Love Letters from Engadin or Love Letters from the Engadine () is a 1938 German romantic comedy film directed by Luis Trenker and Werner Klingler and starring Trenker, Carla Rust and Erika von Thellmann. It contains elements of the mountain film genre for which Trenker was best known. It is set in London and in the Engadin valley in the Swiss Alps, where much of the location shooting took place. Interiors were shot at the Sievering and Schönbrunn Studios in Vienna, which had recently been annexed by Germany. The film's sets were designed by the art director Fritz Maurischat. It was distributed by Terra Film.

Synopsis
The manager of a ski resort decides to raise money by writing love letters on behalf of his popular ski instructor to various former pupils asking them to visit the resort again and donate to new facilities. This causes complications when one of his former students in London breaks off her engagement to an aristocrat, having discovered he is marrying her for her fortune, and travels out to Switzerland accompanied by a female friend.
□ □ □
• [GIVEN PROBLEM 1] In the records, rewrite everything from the line containing "Given: Open the 罗大爷 name link" down to the line containing "pos(306,677)", swapping "name link" for "profile link" and keeping every other detail the same. Omit the pictures from your answer.

Entries taken from a collection
□ □ □
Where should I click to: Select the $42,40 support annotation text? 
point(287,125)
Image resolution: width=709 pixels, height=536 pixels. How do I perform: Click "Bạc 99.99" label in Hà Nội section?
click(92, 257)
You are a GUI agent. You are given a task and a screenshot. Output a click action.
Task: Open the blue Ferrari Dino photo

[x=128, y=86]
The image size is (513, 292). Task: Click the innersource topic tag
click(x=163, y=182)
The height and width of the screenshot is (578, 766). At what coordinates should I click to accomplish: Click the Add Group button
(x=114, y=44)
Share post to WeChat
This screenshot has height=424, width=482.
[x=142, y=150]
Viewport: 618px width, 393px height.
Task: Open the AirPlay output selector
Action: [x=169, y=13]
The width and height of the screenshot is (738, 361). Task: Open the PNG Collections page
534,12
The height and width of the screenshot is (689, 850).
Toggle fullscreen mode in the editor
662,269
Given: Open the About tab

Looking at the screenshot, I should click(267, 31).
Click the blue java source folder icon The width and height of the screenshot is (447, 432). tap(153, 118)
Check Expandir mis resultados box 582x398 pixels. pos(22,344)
□ □ □
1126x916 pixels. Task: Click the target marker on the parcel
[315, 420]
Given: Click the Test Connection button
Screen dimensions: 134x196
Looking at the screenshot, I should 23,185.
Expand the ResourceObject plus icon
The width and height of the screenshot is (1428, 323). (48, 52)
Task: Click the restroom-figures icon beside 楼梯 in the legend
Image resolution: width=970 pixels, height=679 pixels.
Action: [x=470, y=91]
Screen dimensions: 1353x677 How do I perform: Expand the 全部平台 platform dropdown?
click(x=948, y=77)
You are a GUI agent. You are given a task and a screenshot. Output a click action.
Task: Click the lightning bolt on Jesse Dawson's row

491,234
□ □ □
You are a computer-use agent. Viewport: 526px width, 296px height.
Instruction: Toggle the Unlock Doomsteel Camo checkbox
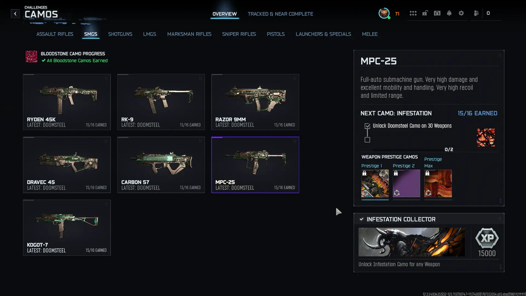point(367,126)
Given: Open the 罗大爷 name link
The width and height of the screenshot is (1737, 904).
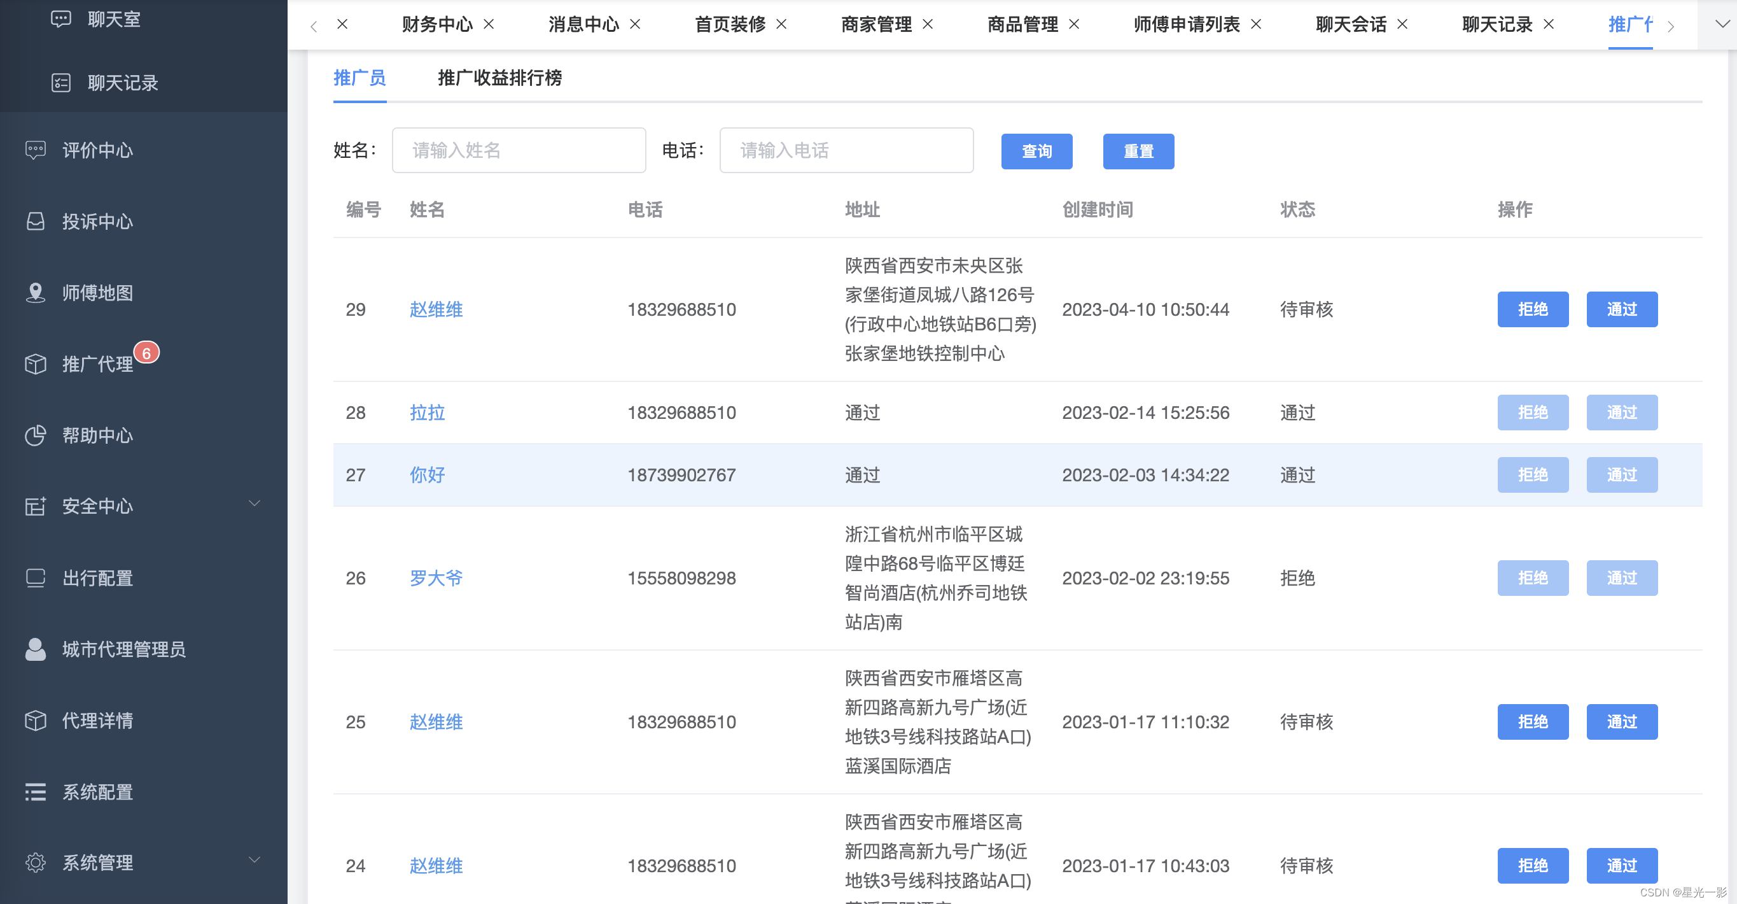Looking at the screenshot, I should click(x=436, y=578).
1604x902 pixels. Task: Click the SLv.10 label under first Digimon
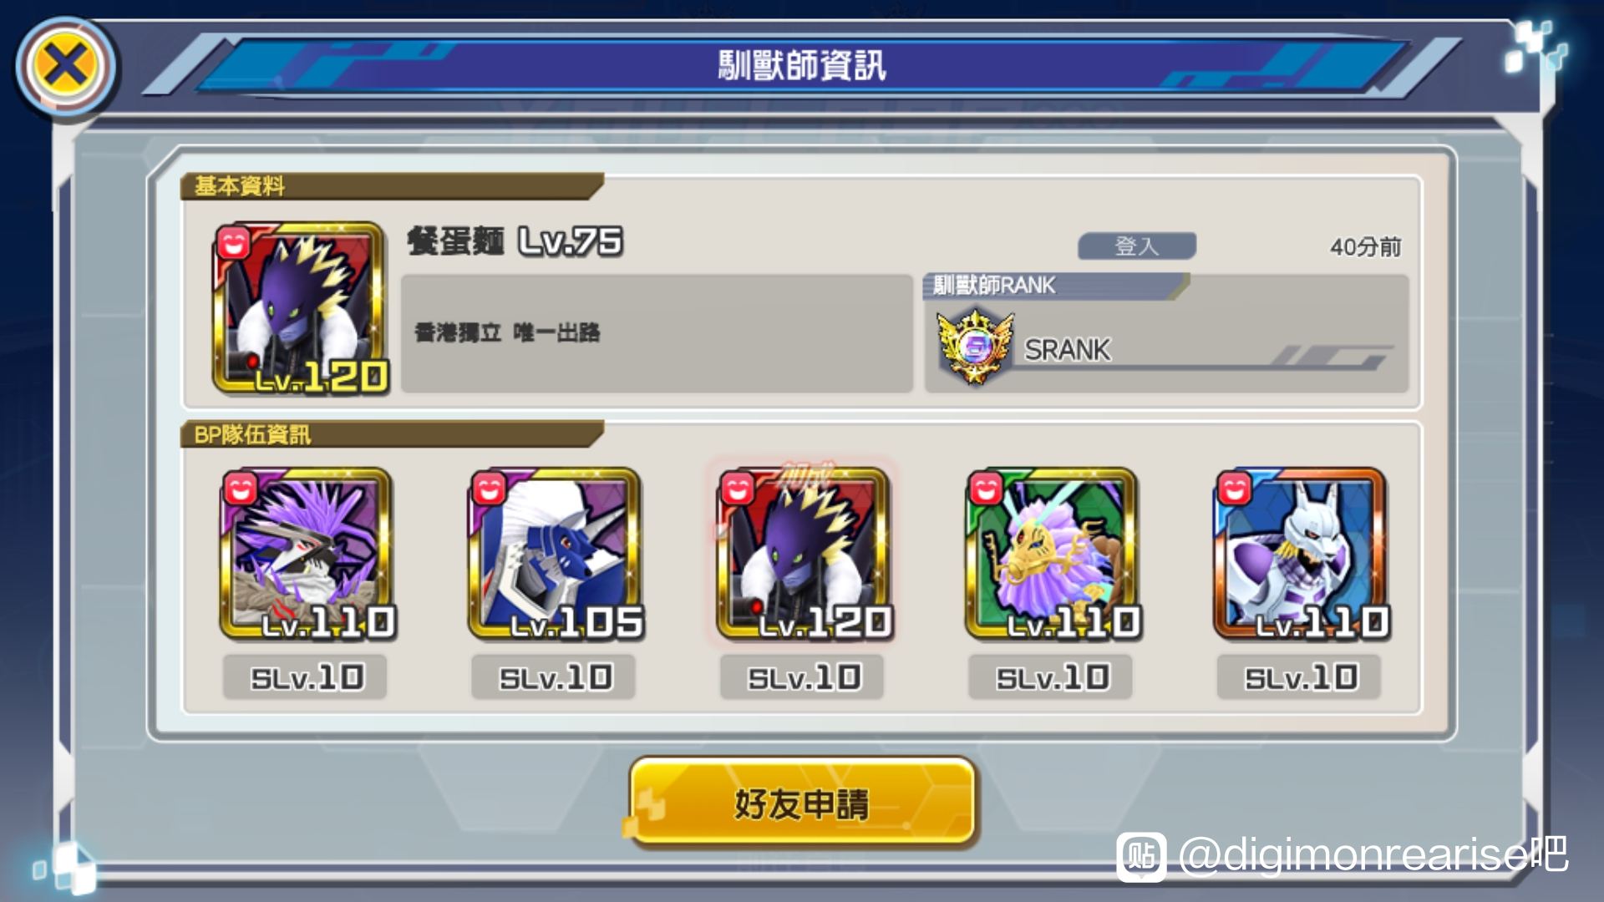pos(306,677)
□ □ □
• [GIVEN PROBLEM 2] Name every person mentioned in the film text.

• [RIGHT ANSWER 1]
Given: Open the 罗大爷 profile link
The width and height of the screenshot is (1737, 904).
Looking at the screenshot, I should click(x=436, y=578).
1604x902 pixels. Task: Click the SLv.10 label under first Digimon
pos(306,677)

• [RIGHT ANSWER 2] Luis Trenker, Werner Klingler, Carla Rust, Erika von Thellmann, Fritz Maurischat